In Europa, Asien und den USA ging am vergangenen Mittwoch teilweise nichts mehr. Das Internet fiel oft aus, in mehreren Ländern funktionierte es nur noch sehr langsam oder teilweise gar nicht mehr. Grund dafür: Gleich drei Internetkabel zwischen den Kontinenten wurden in Marseille (F) beschädigt, wie das Cloud-Unternehmen Zscaler mitteilte.
Gleichzeitig fiel auch auf den schottischen Shettland-Inseln das Internet komplett aus. Nicht einmal die Geldautomaten funktionierten, berichtet BBC. Kurze Zeit vorher wurde auch ein Internetkabel zwischen den Färöer-Inseln und Shetland gekappt.
Steckt der Kreml dahinter?
Dass mehrere Internetkabel gleichzeitig wegen einer technischen Störung ausfallen, ist laut den Betreibern höchst unwahrscheinlich. Ein Berater der schottischen Regierungschefin Nicola Sturgeon (52) sagte am Donnerstag zu BBC, es sei «schon ein grosser Zufall, dass zwei Kabel gleichzeitig beschädigt wurden». Die Gerüchte im Hintergrund: Sabotage von Russland.

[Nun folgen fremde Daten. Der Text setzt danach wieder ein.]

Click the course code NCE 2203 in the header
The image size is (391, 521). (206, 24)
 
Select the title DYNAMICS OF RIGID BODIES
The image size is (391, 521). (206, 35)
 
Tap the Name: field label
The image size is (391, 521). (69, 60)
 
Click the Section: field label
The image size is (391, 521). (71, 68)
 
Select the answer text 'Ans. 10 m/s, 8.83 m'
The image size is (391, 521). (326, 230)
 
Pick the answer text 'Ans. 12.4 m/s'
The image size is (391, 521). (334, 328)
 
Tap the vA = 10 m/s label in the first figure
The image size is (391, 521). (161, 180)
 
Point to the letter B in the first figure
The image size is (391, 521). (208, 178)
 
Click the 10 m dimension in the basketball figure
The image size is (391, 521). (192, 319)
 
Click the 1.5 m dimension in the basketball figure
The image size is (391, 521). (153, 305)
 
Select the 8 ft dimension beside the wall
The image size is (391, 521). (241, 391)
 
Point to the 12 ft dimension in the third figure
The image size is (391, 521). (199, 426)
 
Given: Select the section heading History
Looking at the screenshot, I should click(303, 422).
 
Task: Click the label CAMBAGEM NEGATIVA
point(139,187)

Nach den vermuteten Anschlägen auf die Öl- und Gaspipelines in den vergangenen Wochen könnte Russlands Präsident Wladimir Putin (70) jetzt auch das weltweite Internet zu sabotieren versuchen. Dafür gibt es konkrete Hinweise. Der amerikanische Marine-Experte H I Sutton fand heraus, dass kurz vor den Zwischenfällen ein Forschungsschiff der russischen Regierung spontan und ohne jede Ankündigung seine Route geändert hatte und plötzlich sehr nahe an den Kabeln vorbeifuhr.

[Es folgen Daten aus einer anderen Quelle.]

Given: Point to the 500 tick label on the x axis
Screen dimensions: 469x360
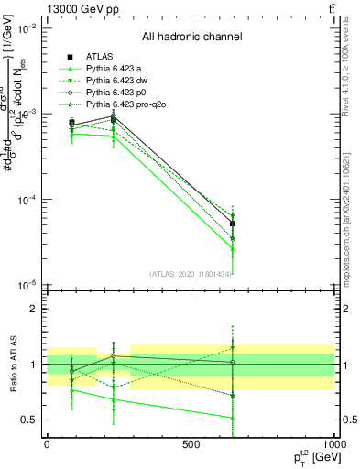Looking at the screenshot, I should coord(191,444).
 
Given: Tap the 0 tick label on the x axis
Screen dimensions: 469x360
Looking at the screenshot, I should coord(47,444).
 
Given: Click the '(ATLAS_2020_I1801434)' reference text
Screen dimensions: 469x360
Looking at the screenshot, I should coord(191,274).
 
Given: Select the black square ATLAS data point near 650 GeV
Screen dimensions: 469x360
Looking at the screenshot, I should coord(233,224).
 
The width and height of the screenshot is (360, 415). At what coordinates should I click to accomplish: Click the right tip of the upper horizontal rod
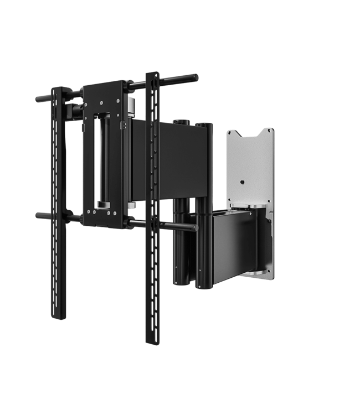(196, 77)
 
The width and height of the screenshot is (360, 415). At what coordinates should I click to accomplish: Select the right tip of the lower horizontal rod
(195, 227)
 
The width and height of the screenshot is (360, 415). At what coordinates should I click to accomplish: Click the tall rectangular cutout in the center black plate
(104, 160)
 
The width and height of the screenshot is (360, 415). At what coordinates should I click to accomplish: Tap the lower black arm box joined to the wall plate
(238, 246)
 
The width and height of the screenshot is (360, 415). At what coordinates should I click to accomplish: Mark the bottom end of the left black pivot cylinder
(178, 284)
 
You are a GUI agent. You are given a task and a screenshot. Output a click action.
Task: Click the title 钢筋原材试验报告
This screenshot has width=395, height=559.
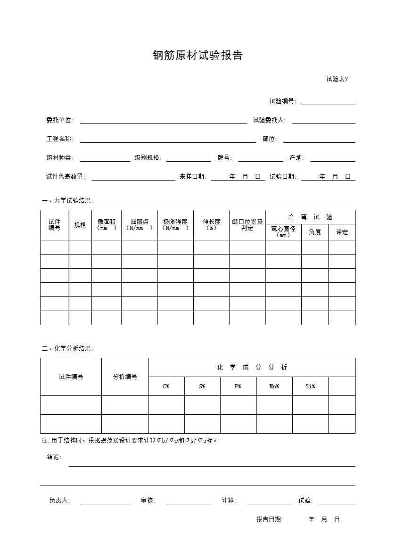pyautogui.click(x=198, y=56)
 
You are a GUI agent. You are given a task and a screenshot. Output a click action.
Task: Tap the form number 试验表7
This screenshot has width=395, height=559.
pyautogui.click(x=337, y=79)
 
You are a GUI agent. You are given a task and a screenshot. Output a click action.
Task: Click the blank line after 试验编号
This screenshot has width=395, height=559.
pyautogui.click(x=328, y=102)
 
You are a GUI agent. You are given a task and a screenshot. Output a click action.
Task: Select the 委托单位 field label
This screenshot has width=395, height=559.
pyautogui.click(x=59, y=120)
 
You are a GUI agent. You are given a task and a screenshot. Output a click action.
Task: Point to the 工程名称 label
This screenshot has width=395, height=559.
pyautogui.click(x=59, y=139)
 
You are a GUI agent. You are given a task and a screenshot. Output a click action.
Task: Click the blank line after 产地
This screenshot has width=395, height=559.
pyautogui.click(x=332, y=158)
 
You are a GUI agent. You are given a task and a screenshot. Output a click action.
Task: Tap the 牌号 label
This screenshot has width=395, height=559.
pyautogui.click(x=224, y=158)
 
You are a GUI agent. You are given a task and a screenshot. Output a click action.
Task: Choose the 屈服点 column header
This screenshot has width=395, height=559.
pyautogui.click(x=140, y=224)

Ob das Schiff tatsächlich etwas mit der Zerstörung zu tun hat, ist aber noch nicht klar. Möglicherweise habe das Schiff auch nur als Ablenkung gedient, so Sutton. Aufgrund des Ukraine-Kriegs würden russische Schiffe derzeit sehr genau beobachtet, eine Abweichung der Routen ziehe grosses Interesse auf sich.
Internet ist sehr fragil
Besonders schwierig würde sich die Internet-Sabotage nicht gestalten: Die hochkritische Internet-Infrastruktur ist äusserst fragil. Die Internet-Daten werden über verhältnismässig wenige Kabel rund um die Welt transportiert. Im Jahr 2022 gibt es weltweit 530 Unterseekabel, wie auf einer Karte des Marktforschungsunternehmens TeleGeography zu sehen ist. Die Kabel sind etwa so dick wie ein Gartenzaun-Draht – und kaum geschützt.

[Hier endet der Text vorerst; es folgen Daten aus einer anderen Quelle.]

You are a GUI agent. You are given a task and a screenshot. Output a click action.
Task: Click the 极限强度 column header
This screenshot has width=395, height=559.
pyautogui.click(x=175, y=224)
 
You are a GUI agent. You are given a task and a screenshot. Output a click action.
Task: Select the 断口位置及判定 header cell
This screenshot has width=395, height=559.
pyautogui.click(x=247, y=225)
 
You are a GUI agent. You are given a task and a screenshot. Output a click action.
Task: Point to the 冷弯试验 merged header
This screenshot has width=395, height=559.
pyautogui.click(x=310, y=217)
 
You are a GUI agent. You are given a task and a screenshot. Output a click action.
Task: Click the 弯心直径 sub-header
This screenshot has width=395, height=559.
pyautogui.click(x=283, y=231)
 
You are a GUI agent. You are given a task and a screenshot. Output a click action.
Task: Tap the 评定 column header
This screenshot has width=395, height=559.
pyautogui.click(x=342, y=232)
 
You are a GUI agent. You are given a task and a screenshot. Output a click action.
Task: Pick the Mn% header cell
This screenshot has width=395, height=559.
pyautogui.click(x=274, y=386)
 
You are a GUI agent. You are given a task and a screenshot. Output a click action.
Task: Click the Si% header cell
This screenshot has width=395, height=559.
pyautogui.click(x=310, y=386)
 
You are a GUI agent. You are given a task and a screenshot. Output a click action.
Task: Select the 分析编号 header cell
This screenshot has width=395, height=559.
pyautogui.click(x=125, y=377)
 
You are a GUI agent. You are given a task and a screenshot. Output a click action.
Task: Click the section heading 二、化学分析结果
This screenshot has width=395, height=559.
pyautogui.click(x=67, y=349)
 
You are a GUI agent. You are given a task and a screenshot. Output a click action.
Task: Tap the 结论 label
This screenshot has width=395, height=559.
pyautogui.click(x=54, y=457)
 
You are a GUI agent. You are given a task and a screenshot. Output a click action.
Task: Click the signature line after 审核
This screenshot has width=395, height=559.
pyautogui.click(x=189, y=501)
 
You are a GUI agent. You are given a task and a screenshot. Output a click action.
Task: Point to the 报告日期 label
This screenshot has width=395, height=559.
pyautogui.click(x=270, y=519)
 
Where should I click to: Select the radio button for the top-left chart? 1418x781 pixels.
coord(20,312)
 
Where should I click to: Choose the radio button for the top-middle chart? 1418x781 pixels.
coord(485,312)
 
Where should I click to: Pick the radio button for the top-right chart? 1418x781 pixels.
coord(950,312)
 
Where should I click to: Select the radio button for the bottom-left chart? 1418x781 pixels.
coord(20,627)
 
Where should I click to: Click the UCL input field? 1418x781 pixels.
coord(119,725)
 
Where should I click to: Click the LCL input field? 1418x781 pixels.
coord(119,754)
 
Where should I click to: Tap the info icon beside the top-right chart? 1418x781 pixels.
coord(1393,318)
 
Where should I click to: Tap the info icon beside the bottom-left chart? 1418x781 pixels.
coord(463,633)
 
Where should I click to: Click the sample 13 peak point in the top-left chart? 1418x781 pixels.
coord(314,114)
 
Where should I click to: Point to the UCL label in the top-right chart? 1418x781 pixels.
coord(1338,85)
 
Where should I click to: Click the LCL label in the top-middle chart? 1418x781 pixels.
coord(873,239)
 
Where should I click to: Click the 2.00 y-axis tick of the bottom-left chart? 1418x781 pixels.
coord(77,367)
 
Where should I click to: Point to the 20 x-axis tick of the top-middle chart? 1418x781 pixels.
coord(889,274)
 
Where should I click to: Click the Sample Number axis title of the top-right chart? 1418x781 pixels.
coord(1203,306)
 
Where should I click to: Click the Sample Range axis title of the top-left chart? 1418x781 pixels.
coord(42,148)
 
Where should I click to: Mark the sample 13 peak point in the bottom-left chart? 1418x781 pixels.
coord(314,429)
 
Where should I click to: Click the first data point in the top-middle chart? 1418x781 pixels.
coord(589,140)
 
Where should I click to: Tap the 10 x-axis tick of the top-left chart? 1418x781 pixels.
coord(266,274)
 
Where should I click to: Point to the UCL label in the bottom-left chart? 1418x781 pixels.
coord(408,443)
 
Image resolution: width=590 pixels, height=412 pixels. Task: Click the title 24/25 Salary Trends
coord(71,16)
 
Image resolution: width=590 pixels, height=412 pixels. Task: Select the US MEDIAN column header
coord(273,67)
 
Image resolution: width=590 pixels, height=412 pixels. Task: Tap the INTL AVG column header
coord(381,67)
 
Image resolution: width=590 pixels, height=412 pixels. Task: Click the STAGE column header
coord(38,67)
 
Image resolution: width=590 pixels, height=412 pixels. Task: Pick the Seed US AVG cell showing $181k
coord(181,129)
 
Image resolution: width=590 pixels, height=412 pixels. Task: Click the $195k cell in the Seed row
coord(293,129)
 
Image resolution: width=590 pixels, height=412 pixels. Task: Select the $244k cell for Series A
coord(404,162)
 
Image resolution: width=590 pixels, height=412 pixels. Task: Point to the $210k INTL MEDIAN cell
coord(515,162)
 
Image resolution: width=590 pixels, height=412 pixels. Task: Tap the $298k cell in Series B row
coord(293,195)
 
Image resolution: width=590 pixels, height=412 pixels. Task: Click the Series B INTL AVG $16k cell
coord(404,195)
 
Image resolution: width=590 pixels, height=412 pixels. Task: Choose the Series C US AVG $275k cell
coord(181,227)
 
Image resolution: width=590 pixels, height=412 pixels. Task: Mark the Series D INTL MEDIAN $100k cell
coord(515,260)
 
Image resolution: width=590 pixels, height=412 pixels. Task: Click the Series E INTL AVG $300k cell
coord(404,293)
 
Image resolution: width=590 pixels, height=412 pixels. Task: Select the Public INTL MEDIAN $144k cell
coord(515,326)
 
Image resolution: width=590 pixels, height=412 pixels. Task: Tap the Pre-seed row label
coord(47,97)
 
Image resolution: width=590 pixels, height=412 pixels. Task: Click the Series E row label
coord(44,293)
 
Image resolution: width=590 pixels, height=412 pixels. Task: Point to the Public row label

Die Karte zeigt zudem, dass einige Regionen, vor allem weit entfernte Inseln, nur von einem einzigen Kabel abhängig sind. Wird dieses beschädigt, ist die betroffene Region zurück im analogen Zeitalter. Laut der «Zeit» wurde das im Februar auf der Inselgruppe Tonga zum Problem. Ein unterirdischer Vulkanausbruch beschädigte das einzige Internet-Kabel auf die Inselgruppe nordöstlich von Neuseeland. Fünf Wochen lang mussten die Bewohner ohne Internet leben, bis die Leitungen wieder funktionierten.
Diese Abhängigkeit von den dünnen und unsicheren Kabeln könnte sich jetzt auch Putin zunutze machen. Wie der Experte Marc Helmus gegenüber der «Zeit» sagt, sei vor allem Marseille ein Problem. Dort laufen gleich 16 Tiefsee-Kabel von verschiedensten Kontinenten zusammen – eine einfachere Sabotage-Möglichkeit gibt es kaum.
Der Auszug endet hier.